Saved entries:

============

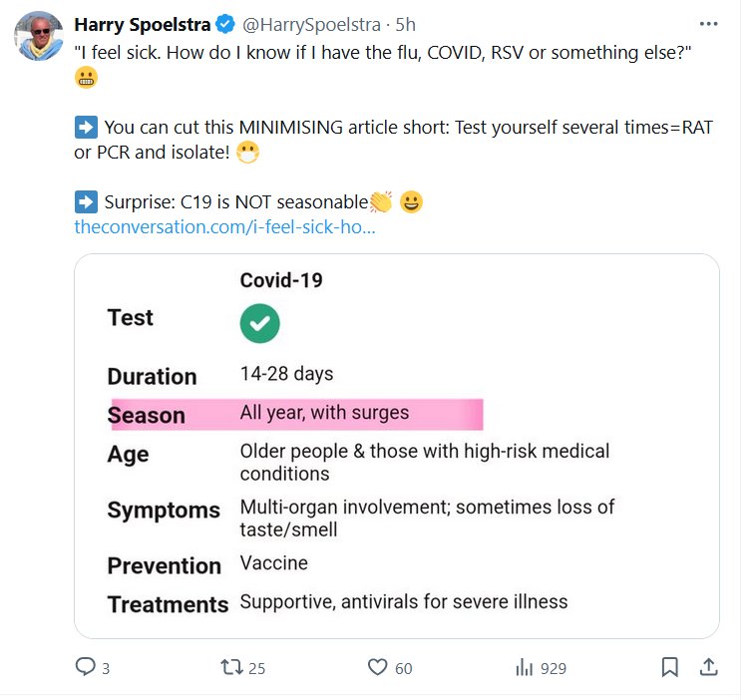This screenshot has width=756, height=700.
Task: View tweet analytics bar chart icon
Action: (x=524, y=667)
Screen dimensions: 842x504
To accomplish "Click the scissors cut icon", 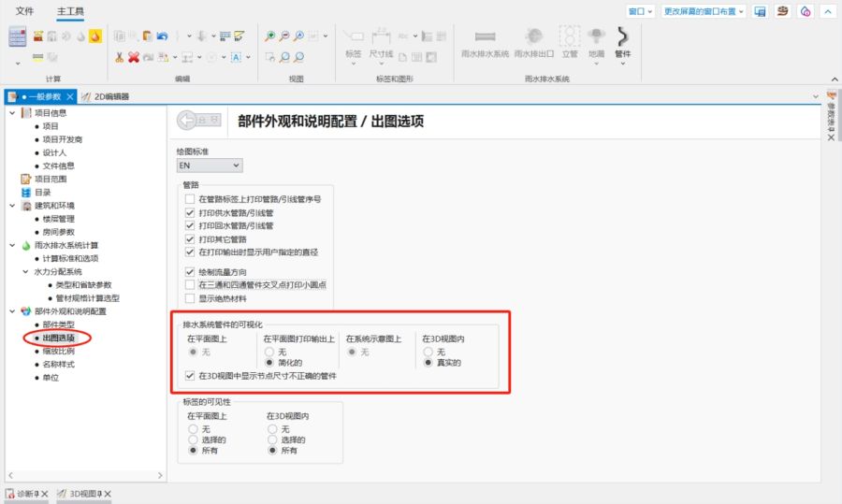I will (120, 57).
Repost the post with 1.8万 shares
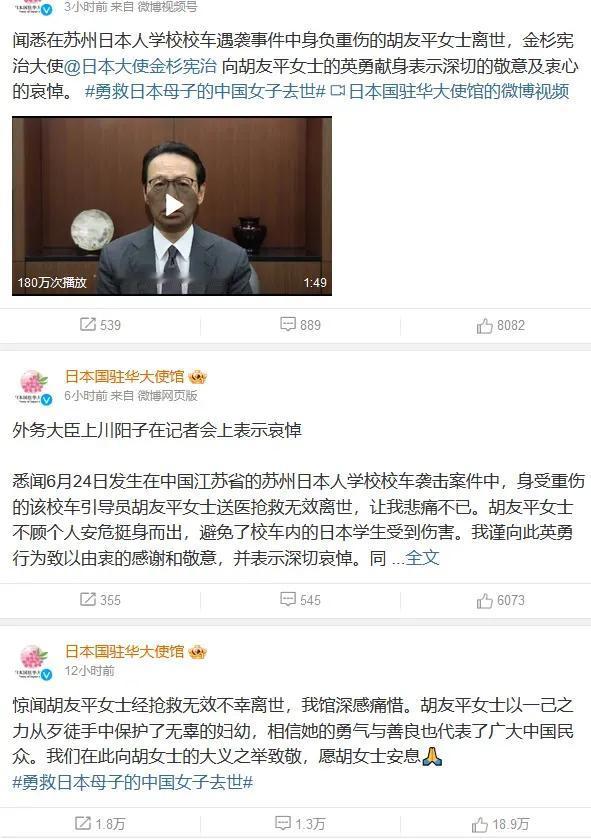 coord(100,823)
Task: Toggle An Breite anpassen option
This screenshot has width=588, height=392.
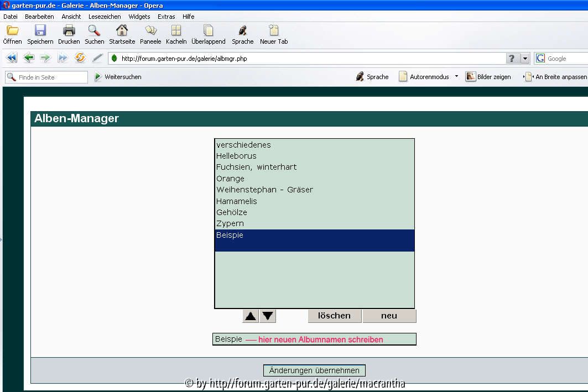Action: tap(555, 77)
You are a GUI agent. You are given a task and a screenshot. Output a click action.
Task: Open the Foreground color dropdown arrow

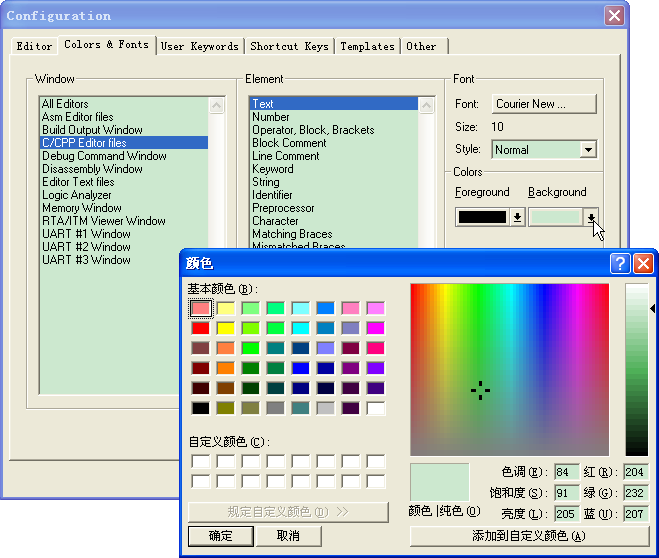517,216
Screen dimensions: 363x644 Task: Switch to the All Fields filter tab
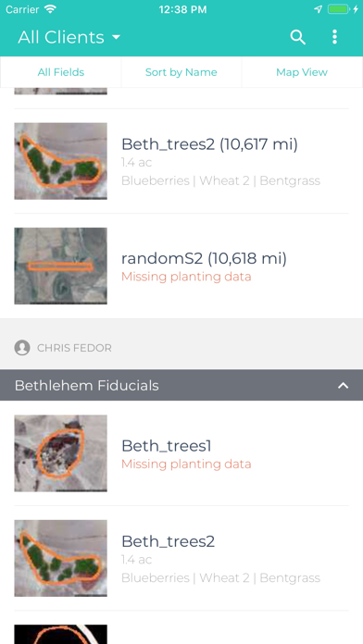(x=61, y=72)
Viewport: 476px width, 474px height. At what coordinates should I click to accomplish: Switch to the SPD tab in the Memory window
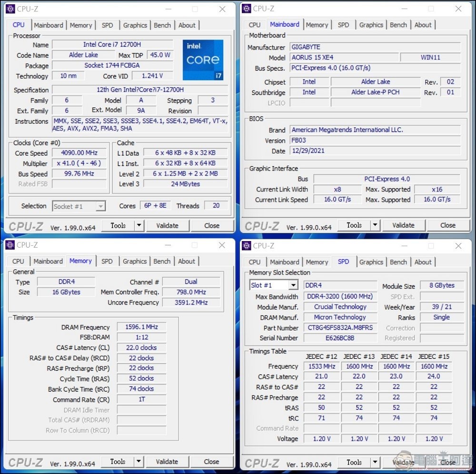click(x=107, y=261)
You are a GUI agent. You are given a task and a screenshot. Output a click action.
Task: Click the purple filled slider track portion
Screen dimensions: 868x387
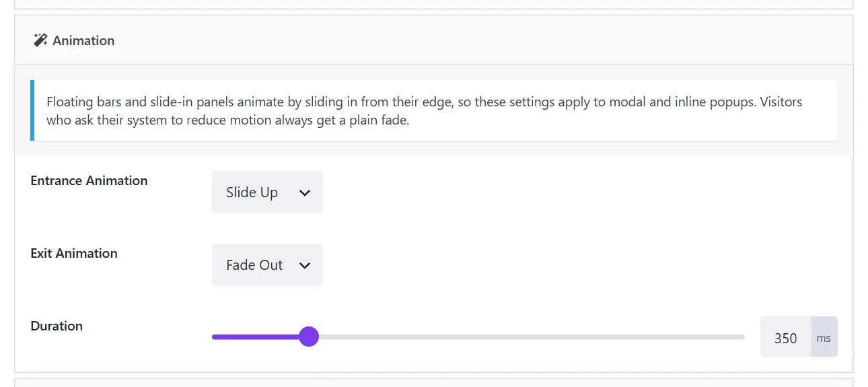(256, 337)

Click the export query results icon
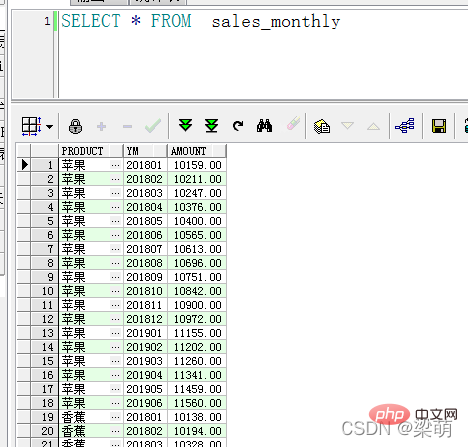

============

_What is expected_. Set down exactly the lines of the entries above from the one holding "Task: Toggle An Breite anpassen option" through the last one, including both, with the pictures left out.

_Response box_.
Task: Toggle An Breite anpassen option
This screenshot has width=588, height=392.
Action: tap(555, 77)
You are a GUI agent. You are given a task and a screenshot. Output a click action.
Task: Open the Foreground color dropdown arrow

517,216
Screen dimensions: 363x644 Task: Switch to the All Fields filter tab
(x=61, y=72)
Viewport: 476px width, 474px height. At what coordinates should I click to accomplish: Switch to the SPD tab in the Memory window
click(x=107, y=261)
You are a GUI agent. You are given a task and a screenshot. Output a click action.
Task: Click the purple filled slider track portion
Screen dimensions: 868x387
(256, 337)

Click the export query results icon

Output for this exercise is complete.